С. И. Фудель. Воспоминания

Неостывшие письма. — Битва при Гейльсберге. — «Сто смертей». — Рига. — Любовь. — Старик Мюгель. — Шведский поход. — Итальянские каникулы русской поэзии

Если бы мы не считали заведомо архаичным того, кто появился на свет в XVIII веке, то Батюшкова читали бы сейчас в метро. Особенно его письма другу юности Николаю Гнедичу. Эти письма кажутся только распечатанными из электронной почты, еще страницы теплые от принтера.

Нырнув в эту переписку двух друзей, нынешние двадцатилетние с удивлением признали бы в Косте Батюшкове своего приятеля.

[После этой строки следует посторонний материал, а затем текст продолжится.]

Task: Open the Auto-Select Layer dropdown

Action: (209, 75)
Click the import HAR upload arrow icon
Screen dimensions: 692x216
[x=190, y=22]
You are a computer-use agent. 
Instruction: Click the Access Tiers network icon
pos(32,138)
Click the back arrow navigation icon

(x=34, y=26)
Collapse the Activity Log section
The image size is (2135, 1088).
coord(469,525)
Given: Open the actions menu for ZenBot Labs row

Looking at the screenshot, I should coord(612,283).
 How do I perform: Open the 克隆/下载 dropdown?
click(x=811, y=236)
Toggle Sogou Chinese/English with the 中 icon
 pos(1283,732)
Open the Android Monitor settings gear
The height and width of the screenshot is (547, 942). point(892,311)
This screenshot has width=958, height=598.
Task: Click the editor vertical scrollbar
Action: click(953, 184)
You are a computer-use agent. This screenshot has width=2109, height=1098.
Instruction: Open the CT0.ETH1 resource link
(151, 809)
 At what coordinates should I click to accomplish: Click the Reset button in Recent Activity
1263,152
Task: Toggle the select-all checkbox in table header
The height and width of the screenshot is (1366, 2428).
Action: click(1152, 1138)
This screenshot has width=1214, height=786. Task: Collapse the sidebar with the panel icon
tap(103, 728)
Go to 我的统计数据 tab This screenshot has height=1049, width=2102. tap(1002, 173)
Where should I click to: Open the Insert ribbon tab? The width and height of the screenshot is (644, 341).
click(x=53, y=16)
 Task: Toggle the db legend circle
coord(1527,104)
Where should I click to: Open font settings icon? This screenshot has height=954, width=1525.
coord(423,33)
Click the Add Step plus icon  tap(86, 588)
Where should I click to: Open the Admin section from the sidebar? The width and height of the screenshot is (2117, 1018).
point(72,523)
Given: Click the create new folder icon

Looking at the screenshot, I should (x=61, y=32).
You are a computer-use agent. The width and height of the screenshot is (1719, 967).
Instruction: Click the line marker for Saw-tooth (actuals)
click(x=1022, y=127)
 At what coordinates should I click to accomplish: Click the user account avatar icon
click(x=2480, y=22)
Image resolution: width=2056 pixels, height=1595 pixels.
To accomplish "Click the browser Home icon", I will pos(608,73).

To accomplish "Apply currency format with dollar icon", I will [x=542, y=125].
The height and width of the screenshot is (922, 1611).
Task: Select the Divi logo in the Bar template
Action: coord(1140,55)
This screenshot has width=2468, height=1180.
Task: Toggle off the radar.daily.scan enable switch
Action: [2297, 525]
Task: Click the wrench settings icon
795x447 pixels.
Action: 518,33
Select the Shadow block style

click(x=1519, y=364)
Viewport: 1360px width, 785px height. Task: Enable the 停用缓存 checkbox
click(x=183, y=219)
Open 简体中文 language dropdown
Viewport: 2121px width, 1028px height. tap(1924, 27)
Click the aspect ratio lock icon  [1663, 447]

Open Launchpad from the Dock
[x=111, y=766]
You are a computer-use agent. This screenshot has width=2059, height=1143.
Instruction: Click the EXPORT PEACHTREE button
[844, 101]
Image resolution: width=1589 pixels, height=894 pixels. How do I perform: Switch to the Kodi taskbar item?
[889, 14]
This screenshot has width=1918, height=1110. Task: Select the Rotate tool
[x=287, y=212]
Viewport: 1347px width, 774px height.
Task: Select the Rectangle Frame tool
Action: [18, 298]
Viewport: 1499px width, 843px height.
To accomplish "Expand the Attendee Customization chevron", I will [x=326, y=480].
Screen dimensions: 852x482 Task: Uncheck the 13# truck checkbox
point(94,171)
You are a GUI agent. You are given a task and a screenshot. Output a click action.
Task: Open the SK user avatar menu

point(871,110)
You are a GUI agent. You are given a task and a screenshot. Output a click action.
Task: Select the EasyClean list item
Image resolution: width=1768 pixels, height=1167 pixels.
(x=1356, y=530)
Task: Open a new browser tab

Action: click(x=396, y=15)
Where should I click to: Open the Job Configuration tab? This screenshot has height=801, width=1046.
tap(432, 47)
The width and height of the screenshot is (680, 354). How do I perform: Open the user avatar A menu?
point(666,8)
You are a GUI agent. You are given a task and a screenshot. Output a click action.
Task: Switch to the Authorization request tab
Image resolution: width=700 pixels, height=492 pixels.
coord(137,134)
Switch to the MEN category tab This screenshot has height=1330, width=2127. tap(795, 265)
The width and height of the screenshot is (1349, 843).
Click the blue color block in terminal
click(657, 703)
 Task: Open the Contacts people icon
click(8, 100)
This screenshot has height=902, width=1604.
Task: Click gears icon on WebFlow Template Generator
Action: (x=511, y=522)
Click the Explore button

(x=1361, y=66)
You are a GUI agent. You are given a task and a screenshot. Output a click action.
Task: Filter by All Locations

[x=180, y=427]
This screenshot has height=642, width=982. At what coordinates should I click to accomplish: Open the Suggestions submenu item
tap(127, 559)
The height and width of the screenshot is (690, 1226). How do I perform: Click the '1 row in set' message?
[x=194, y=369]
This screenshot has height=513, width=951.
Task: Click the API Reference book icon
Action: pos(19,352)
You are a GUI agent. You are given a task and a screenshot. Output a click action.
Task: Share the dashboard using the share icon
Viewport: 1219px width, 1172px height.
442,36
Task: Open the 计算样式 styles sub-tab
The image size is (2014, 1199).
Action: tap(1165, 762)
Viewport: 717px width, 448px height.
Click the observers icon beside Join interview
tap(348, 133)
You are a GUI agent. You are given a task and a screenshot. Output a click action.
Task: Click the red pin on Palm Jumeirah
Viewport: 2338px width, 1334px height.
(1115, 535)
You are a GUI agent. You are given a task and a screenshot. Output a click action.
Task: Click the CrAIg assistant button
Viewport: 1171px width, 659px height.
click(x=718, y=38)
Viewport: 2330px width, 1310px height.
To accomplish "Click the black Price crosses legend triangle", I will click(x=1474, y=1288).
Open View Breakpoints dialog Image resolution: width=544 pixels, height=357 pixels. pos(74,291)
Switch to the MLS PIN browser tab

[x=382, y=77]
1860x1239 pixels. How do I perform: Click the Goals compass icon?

«Я готов ехать в Америку, в Стокгольм, в Испанию, куда хочешь, только туда, где могу быть полезен…»[226]

Как узнаваема эта бравада в письмах из армии: «Не забывай, брат, меня. Я здоров, как корова. Твой Ахиллес пьяный столько вина и водки не пивал, как я походом…»[227]

А с кем они еще могли обсуждать свои влюбленности и знакомства с барышнями? Только друг с другом.

«Не видал ли ты у Капниста-стихотворца одну девушку?.. Каковы у нее глаза?.. Я во сне ее видел…»[228]

«Я видел твою Софью, толстую Софью!!! или ты, или она зело переменились… Не приведи Бог честному человеку воображать, что женщины богини…»[229]

«Я работаю сердцем, то есть стараюсь влюбляться. В кого? Еще и сам не знаю. А твоя Софья…»[230]

«В доме у меня так тихо, собака дремлет у ног моих, глядя на огонь в печке; сестра в других комнатах перечитывает, думаю, старые письма…» (1 ноября 1809 года из Хантонова). Не этот ли вечер он вспомнит в саксонском городишке во время европейской войны, когда между боями будет писать письмо другу: «Кончая мое маранье, я сижу в теплой избе и курю табак. На дворе мятель и снегу по колено: это напоминает Россию и несколько приятных минут в моей жизни…»[231]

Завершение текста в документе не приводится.